Friday, September 21, 2012

Hoosier Hospitality is Dying.....

Hoosier Hospitality: Is the genuine friendliness associated with those from the Hoosier State. However I won't get into what a Hoosier is or how the word came to be.
Along the trails, both paved and dirt I've noticed a disturbing trend recently, and that is Hoosier Hospitality may be dying. On almost all of my runs I pass several other people, and I'm assuming that they are from the state of Indiana. I am a friendly runner, if I see you I'll give a wave, a head nod, or say "Hi" or "Good Morning." More times than not however I'm greeted with an empty response of nothingness. Many times the others that I'm passing will not even make eye contact with me, let alone say "hi" in response.

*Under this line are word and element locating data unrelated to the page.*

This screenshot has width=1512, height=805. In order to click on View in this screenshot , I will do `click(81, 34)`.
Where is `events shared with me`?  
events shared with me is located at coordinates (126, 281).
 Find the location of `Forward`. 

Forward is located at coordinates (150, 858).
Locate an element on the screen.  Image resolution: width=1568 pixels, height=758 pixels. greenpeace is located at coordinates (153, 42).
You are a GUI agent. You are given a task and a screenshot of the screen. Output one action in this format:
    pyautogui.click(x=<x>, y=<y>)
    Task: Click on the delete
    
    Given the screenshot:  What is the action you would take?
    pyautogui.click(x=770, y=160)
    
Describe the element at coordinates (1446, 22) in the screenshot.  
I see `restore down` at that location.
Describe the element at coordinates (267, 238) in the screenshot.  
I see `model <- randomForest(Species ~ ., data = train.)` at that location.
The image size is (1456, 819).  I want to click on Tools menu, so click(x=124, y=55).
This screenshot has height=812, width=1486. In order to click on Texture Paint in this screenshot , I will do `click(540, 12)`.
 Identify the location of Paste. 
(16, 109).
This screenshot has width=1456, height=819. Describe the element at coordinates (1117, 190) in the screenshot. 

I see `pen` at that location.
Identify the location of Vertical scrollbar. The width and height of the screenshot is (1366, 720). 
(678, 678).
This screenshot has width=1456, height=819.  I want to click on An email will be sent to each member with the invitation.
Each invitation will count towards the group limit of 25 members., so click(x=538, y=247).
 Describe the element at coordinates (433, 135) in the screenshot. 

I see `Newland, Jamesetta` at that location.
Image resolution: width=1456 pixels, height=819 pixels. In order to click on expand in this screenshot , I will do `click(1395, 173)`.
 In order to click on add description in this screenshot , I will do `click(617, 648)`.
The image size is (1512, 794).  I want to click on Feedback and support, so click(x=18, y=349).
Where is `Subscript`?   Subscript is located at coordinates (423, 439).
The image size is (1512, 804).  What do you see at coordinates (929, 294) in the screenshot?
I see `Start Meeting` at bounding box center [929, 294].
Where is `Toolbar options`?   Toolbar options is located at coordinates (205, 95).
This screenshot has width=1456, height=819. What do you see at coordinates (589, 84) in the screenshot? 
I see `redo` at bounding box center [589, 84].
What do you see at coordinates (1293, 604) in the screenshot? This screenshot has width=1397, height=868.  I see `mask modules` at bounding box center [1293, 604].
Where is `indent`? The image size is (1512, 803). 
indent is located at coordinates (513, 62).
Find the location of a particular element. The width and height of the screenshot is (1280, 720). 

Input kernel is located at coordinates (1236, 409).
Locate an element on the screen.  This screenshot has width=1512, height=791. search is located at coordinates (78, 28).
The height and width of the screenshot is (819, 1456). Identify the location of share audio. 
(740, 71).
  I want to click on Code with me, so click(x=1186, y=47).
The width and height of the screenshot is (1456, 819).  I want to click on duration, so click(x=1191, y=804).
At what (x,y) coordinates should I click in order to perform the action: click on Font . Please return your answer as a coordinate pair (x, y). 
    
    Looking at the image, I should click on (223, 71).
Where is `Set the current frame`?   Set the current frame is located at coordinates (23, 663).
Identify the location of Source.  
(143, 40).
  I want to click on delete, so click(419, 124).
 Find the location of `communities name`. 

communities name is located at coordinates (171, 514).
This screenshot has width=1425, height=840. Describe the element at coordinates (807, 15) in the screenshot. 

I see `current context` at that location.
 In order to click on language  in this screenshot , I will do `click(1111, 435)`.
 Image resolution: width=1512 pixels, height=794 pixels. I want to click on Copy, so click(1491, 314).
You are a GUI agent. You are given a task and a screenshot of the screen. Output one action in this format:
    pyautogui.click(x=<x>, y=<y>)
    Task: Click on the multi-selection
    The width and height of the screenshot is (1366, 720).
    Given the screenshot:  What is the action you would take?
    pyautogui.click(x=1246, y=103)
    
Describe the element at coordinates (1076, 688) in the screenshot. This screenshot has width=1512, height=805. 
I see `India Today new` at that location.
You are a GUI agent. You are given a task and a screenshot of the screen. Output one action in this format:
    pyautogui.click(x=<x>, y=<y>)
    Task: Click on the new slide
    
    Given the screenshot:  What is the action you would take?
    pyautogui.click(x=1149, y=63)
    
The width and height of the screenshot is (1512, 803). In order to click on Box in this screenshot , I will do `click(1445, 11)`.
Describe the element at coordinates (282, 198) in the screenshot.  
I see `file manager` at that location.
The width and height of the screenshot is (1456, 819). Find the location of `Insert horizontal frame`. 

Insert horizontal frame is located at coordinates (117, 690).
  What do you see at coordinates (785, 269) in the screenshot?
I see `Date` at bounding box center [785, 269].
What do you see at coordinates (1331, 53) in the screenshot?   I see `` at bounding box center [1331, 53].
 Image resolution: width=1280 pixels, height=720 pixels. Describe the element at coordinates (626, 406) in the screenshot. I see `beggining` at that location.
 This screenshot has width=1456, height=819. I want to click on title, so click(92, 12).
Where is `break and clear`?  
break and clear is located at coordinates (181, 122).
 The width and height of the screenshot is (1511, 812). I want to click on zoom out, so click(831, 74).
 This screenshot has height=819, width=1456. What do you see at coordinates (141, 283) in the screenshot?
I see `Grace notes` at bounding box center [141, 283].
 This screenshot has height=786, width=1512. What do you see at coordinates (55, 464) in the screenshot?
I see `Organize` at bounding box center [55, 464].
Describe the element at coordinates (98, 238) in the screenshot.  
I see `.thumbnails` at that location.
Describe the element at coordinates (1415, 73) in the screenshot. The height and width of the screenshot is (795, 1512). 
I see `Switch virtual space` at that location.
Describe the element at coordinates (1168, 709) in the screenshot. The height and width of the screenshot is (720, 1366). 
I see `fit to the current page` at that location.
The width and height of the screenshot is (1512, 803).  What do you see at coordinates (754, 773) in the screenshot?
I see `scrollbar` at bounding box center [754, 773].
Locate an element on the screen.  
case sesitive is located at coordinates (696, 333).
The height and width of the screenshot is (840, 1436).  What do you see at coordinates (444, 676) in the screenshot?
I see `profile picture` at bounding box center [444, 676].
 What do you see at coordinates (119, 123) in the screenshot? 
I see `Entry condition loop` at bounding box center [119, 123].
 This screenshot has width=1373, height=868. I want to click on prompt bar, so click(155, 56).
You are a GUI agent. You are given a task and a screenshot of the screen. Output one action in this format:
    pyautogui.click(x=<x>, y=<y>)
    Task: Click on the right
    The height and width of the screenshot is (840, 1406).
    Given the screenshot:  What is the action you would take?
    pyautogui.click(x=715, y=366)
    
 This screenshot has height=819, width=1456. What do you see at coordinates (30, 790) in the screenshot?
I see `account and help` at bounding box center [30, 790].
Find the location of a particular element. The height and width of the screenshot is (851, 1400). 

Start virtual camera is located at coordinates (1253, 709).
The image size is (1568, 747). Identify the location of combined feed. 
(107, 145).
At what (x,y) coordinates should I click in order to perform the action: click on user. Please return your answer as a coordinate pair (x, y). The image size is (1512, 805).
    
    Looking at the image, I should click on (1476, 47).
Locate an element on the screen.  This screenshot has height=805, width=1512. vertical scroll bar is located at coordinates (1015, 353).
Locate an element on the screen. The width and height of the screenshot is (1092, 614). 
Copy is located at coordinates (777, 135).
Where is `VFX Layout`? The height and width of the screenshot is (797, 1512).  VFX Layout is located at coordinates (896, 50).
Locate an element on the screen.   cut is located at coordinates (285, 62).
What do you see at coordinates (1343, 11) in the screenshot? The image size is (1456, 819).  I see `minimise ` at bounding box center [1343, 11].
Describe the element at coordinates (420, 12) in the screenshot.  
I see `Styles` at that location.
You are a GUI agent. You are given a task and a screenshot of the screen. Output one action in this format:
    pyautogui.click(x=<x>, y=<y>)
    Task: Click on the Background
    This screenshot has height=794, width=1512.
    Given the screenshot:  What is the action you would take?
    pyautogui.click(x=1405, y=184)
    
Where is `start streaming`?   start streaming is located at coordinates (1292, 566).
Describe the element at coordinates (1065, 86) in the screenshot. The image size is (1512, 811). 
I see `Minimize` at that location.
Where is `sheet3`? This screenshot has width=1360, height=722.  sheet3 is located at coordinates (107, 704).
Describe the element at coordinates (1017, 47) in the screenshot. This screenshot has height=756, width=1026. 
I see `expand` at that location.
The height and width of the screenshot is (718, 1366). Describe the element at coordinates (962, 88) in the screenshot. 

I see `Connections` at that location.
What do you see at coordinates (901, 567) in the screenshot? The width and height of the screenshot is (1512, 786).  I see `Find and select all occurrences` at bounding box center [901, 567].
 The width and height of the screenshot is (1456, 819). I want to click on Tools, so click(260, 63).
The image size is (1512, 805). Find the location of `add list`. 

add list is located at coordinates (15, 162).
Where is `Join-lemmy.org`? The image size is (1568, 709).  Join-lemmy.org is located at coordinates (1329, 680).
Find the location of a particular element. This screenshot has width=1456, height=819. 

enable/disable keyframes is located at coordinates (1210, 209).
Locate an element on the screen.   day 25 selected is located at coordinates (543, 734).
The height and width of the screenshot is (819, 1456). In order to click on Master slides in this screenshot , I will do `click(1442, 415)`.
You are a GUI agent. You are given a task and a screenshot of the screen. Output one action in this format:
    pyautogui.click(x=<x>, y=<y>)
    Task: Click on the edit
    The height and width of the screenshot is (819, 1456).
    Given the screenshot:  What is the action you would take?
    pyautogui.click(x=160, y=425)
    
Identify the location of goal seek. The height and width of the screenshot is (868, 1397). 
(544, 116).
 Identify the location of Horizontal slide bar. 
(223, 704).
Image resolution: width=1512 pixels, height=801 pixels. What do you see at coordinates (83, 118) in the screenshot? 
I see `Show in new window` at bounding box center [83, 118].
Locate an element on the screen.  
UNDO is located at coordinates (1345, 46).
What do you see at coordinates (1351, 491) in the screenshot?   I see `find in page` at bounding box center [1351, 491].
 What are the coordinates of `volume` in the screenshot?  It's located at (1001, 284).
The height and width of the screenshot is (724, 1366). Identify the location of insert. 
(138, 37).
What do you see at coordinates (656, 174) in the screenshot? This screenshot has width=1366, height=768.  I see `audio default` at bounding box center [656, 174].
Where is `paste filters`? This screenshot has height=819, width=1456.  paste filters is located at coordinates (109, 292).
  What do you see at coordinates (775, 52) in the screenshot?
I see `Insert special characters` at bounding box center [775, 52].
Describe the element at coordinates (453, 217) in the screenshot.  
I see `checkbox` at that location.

As a fellow runner we have a duty and obligation to look out for our fellow runners. Part of this responsibility is to acknowledge that we are each out on the "road" trying to improve our bodies and make them better by engaging in physical activity. Is it to much to ask of ourselves to respond in kind to a fellow runner. I can understand if someone is out for a hard tempo run to maybe only get a quick flick of the hand, or a nod of the head, but when it's obvious they are just out for an easy or normal run and I receive nothing it leaves an empty feeling in my gut, almost to the point of frustration.

All I'm asking of you as runners is to show a little respect and acknowledge your fellow runners out on the "road" and say "hi." It won't kill your time, it may even make your run better knowing you aren't alone out there trying to get your miles in. Smile, let the others know you are enjoying your time outdoors in nature getting your run in. Wave, head bob, say "hi," "hello," "good morning" make it a peaceful day where we all feel the joy that is running.